【初任研】36「学級の実態把握と指導」へのコメント

 初任者研修

初任研担当として、初任者の先生方の報告書にコメントを書いています。

指導の先生とのやり取りや、教室での実践を通して、皆さんが日々たくさんの学びを積み重ねている様子に、励まされる思いです。

この記事では、報告書には書ききれないような視点から、わたし自身の経験も交えてメッセージをお届けしています。

少し立ち止まって考えたいとき、ふとヒントが欲しくなったときに、気軽に読んでいただけたらうれしいです。

 

「学級の実態把握と指導」へのコメント

それぞれの項目について、生徒一人ひとりのリストをつくってみると、情報不足の生徒が把握できると思います。

子ども同士の関係性、親子の関係は日々変化します。すばやく、さりげなく、情報をキャッチして指導や声掛けに活かしてください。

  

コメントの背景

このコメントは、「学級経営は情報の質と速さで決まる」という考えに基づいています。表面的な印象だけでなく、生徒一人ひとりの状況を整理しておくことで、支援が必要な子を早期に見つけられます。

また、「すばやく、さりげなく」という表現には、過度に踏み込まず、自然なかたちで寄り添う指導を大切にしてほしいという意図があります。

生徒一人とっても、関係性が変化しつづける日常の中で、教師の観察と記録が生徒の安心につながる、つながってほしいという願いがあります。

学級の実態を日常的に把握するためには、次のような工夫が考えられます。

授業中や休み時間のちょっとした観察を積み重ね、表情や言葉のトーンから小さな変化を感じ取ること。座席表メモや行動記録などで気づきを整理しておくこと。そして、学年会やカウンセラーとの情報共有を通して、複数の目で見守ることです。

実態把握の目的は「情報を集めること」ではなく、生徒理解を更新し続けること
日々の「気づき → 記録 → 共有」のサイクルを回すことが、安心できる学級づくりの基盤になります。  

1.観察による把握

  • 授業中の様子:発言の頻度、姿勢、ノートの取り方、友達への反応などから心の状態を読み取る。
  • 休み時間や昼食時の行動:誰と過ごしているか、孤立していないか、いつもと違う行動がないかを見る。
  • 登下校やあいさつの表情:小さな変化(声のトーン、目線、服装の乱れなど)に気づく。
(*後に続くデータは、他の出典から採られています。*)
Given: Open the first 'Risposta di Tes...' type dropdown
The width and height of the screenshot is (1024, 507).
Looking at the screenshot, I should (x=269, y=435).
「気づきメモ」をすぐ書けるよう、教員用の小メモ帳や電子端末に記録しておくと効果的です。

2.記録による把握

  • 座席表メモ:座席表に一言コメントを入れる形で、様子や出来事を書き留める。
  • 出欠・遅刻・忘れ物のパターン表:行動の変化から、生活リズムや心理的負担を見抜く。
  • 行動記録:気になる出来事を事実ベースで短く残す。
  • 個別支援リストや関係図:友人関係・グループ構造を視覚化しておく。

データ化しすぎず、教師の直感を補う「気づきの整理ツール」として使うのがポイントです。

3.共有による把握

  • 学年会や職員打合せでの情報共有:気になる生徒を複数の目で見て確認する。
  • スクールカウンセラー・養護教諭との連携:健康面や心理面の情報をつなぐ。
  • アンケートやふり返りシート:生徒自身の言葉から心の動きを探る。

教師一人の「主観的な把握」で終わらせず、複数の視点での確認が大切です。